* [WHAT TO WORK ON]
Please turn the entries below into a numbered list, one line per item, skipping any blank lines.

(INFORMATION PROVIDED Opens)

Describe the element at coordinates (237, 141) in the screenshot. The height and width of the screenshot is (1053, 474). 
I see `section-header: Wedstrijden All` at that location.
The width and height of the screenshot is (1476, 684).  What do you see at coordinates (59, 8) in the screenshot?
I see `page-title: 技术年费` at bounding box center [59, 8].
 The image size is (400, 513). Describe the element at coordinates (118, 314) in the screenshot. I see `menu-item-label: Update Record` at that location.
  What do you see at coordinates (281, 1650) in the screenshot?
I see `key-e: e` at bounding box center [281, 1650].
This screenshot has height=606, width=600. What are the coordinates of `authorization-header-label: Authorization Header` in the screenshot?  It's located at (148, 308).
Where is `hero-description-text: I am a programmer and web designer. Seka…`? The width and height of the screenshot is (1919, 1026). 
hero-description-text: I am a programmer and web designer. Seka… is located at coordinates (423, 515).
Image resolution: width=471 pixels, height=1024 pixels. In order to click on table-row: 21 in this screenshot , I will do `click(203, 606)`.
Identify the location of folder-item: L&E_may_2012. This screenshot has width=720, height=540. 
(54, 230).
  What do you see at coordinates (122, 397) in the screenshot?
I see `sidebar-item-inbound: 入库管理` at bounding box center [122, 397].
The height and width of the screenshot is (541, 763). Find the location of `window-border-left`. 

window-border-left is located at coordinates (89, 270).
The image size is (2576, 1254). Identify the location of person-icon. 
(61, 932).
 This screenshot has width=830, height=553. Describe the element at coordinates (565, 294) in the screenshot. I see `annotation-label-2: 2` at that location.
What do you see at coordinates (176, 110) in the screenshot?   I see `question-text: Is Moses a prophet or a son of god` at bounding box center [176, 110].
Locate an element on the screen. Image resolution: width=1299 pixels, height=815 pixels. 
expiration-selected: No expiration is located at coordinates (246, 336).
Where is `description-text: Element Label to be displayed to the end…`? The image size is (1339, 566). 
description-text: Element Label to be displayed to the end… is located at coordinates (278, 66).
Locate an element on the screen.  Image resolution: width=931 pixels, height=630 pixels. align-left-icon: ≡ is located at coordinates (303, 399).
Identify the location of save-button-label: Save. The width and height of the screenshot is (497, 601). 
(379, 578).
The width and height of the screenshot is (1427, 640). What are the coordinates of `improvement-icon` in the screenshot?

(INFORMATION PROVIDED Closes)

* [RESULT OF THIS TASK]
1. Describe the element at coordinates (237, 141) in the screenshot. The height and width of the screenshot is (1053, 474). 
2. I see `section-header: Wedstrijden All` at that location.
3. The width and height of the screenshot is (1476, 684).  What do you see at coordinates (59, 8) in the screenshot?
4. I see `page-title: 技术年费` at bounding box center [59, 8].
5.  The image size is (400, 513). Describe the element at coordinates (118, 314) in the screenshot. I see `menu-item-label: Update Record` at that location.
6.   What do you see at coordinates (281, 1650) in the screenshot?
7. I see `key-e: e` at bounding box center [281, 1650].
8. This screenshot has height=606, width=600. What are the coordinates of `authorization-header-label: Authorization Header` in the screenshot?  It's located at (148, 308).
9. Where is `hero-description-text: I am a programmer and web designer. Seka…`? The width and height of the screenshot is (1919, 1026). 
10. hero-description-text: I am a programmer and web designer. Seka… is located at coordinates (423, 515).
11. Image resolution: width=471 pixels, height=1024 pixels. In order to click on table-row: 21 in this screenshot , I will do `click(203, 606)`.
12. Identify the location of folder-item: L&E_may_2012. This screenshot has width=720, height=540. 
13. (54, 230).
14.   What do you see at coordinates (122, 397) in the screenshot?
15. I see `sidebar-item-inbound: 入库管理` at bounding box center [122, 397].
16. The height and width of the screenshot is (541, 763). Find the location of `window-border-left`. 
17. window-border-left is located at coordinates (89, 270).
18. The image size is (2576, 1254). Identify the location of person-icon. 
19. (61, 932).
20.  This screenshot has width=830, height=553. Describe the element at coordinates (565, 294) in the screenshot. I see `annotation-label-2: 2` at that location.
21. What do you see at coordinates (176, 110) in the screenshot?   I see `question-text: Is Moses a prophet or a son of god` at bounding box center [176, 110].
22. Locate an element on the screen. Image resolution: width=1299 pixels, height=815 pixels. 
23. expiration-selected: No expiration is located at coordinates (246, 336).
24. Where is `description-text: Element Label to be displayed to the end…`? The image size is (1339, 566). 
25. description-text: Element Label to be displayed to the end… is located at coordinates (278, 66).
26. Locate an element on the screen.  Image resolution: width=931 pixels, height=630 pixels. align-left-icon: ≡ is located at coordinates (303, 399).
27. Identify the location of save-button-label: Save. The width and height of the screenshot is (497, 601). 
28. (379, 578).
29. The width and height of the screenshot is (1427, 640). What are the coordinates of `improvement-icon` in the screenshot?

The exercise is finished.